Ces dernières années, j’ai remarqué que beaucoup d’investisseurs étaient convaincus que les actions américaines étaient les plus performantes. Certains en font d’ailleurs une règle absolue, comme figée dans le marbre.
Cette idée est particulièrement répandue chez les jeunes et les nouveaux investisseurs, qui ont commencé à investir après 2008.
Le corollaire de cette idée étant qu’il faut placer l’indice S&P 500, voir le Russell 2000, au cœur de tout bon portefeuille d’investissement.
J’ai ainsi pu observer des portefeuilles construits en surpondérant largement le marché américain, soit via l’indice S&P 500, soit en le combinant avec le MSCI World et le NASDAQ, ou encore, avec les trois en même temps ! (au passage, bonjour les doublons et la dipiresification).
Pourtant, l’idée selon laquelle les actions américaines sont forcément les plus performantes est liée au dernier cycle à court terme. Elle souffre également de plusieurs biais psychologiques.
Plusieurs raisons expliquent cette croyance bien ancrée. Voyons lesquelles et comment la relativiser.
1. Les performances récentes du marché américain
Une première explication tient au biais des performances récentes, établies lors du dernier cycle. Si l’on observe la performance des actions américaines depuis la fin de la crise de 2008, alors effectivement, les choses semblent bien établies.

Extrait de données:
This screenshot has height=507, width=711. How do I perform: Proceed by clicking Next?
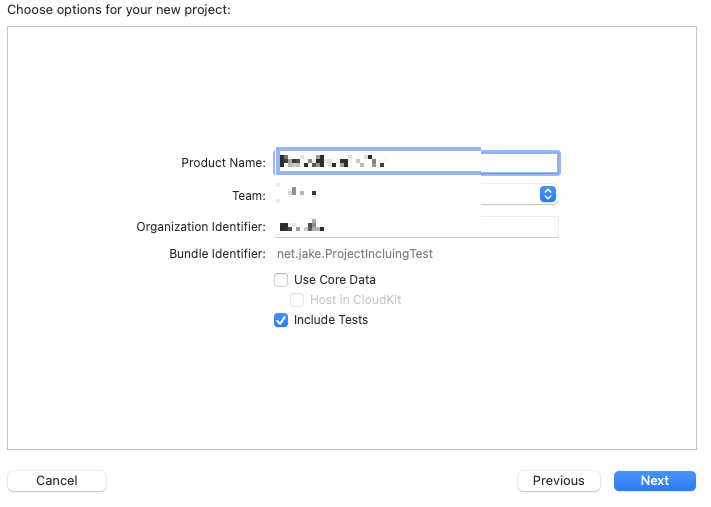pos(655,481)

Tâche à réaliser:
Reprenez, s'il vous plaît, le texte sur la performance des actions américaines et poursuivez-le après sa dernière phrase.

Bonne réponse:
On ne peut que constater que les États-Unis sont largement en tête parmi les grandes zones économiques mondiales, avec une croissance de 16,5 % par an pour le MSCI USA (un quasi-équivalent du S&P 5OO).
Voici les indices utilisés pour représenter les zones géographiques sur le graphique suivant :
- États-Unis : MSCI USA
- Europe : MSCI Europe
- Pacifique ex-Japon : MSCI Pacific ex-Japan
- Asie émergente : MSCI EM Asia
- Japon : MSCI Japan
- Amérique Latine : MSCI EM Latin America
Le graphique parle de lui-même, mais comme il est bon de le rappeler, les performances passées ne sont pas indicatrices des performances futures.
C’est d’autant plus vrai si l’on considère une action, un pays ou un secteur en particulier.
L’économie est faite de cycles qui se déroulent sur des années, voire des décennies. Or, nous avons souvent trop la tête dans le guidon, à observer la performance journalière, mensuelle et annuelle des actifs.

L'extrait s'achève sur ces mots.